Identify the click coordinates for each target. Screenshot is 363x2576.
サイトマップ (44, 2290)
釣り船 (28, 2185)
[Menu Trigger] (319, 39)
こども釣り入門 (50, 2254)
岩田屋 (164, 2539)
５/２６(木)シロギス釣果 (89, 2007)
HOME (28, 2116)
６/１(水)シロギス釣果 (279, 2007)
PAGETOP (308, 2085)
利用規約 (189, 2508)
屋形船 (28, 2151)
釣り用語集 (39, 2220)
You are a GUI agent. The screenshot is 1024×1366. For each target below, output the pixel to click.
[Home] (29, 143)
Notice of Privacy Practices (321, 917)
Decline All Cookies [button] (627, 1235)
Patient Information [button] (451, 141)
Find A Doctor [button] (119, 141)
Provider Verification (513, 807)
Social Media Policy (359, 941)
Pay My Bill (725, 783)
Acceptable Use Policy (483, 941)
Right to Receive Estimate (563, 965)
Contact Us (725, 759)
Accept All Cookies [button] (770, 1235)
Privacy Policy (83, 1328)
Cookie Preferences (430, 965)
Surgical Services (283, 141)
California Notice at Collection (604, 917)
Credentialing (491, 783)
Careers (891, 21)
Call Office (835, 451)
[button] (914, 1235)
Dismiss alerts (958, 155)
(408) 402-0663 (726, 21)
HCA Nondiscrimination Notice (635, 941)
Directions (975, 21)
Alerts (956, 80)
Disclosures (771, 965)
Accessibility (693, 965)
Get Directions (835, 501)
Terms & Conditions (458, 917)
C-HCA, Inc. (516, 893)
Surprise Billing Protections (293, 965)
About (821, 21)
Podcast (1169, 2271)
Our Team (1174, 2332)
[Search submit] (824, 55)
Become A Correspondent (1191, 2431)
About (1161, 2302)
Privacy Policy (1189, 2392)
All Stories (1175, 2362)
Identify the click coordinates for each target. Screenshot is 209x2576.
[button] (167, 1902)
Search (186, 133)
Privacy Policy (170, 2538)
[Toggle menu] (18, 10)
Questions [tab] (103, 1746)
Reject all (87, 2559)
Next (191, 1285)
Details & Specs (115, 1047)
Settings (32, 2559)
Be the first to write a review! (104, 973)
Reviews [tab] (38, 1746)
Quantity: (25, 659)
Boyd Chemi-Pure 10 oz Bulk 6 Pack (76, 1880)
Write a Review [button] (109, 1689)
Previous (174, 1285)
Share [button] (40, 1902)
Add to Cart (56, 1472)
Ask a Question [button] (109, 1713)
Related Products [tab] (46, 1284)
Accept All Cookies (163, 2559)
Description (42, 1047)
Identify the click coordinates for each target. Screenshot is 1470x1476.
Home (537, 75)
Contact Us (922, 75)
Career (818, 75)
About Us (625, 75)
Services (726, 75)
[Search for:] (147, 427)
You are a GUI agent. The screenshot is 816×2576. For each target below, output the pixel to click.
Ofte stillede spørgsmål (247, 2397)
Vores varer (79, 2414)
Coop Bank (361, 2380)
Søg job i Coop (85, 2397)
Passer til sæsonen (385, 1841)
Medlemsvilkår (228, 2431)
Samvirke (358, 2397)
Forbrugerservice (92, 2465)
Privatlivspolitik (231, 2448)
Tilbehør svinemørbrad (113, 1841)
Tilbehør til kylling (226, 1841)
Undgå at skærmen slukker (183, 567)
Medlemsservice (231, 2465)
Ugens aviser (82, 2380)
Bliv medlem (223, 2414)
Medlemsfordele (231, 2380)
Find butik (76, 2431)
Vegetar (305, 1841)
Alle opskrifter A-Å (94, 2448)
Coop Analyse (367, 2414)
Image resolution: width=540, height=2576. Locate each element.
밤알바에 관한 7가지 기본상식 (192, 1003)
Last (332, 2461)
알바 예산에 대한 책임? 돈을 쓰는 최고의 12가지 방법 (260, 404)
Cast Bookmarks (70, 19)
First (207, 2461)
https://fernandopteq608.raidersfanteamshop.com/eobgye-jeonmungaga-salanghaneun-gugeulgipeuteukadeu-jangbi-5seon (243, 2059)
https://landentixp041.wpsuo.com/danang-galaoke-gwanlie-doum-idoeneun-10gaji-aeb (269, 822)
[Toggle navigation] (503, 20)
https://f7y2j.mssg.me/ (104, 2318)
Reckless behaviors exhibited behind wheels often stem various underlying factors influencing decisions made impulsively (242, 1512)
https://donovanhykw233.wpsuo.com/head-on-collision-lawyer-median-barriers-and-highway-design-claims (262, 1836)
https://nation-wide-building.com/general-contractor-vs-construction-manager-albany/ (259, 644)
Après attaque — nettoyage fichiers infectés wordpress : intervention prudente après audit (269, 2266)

- - -

§ PROBLEM STATEMENT: Extract each line from the entries above that contains the string "button".

§ TASK RESULT:
Decline All Cookies [button] (627, 1235)
Patient Information [button] (451, 141)
Find A Doctor [button] (119, 141)
Accept All Cookies [button] (770, 1235)
[button] (914, 1235)
[button] (167, 1902)
Write a Review [button] (109, 1689)
Share [button] (40, 1902)
Ask a Question [button] (109, 1713)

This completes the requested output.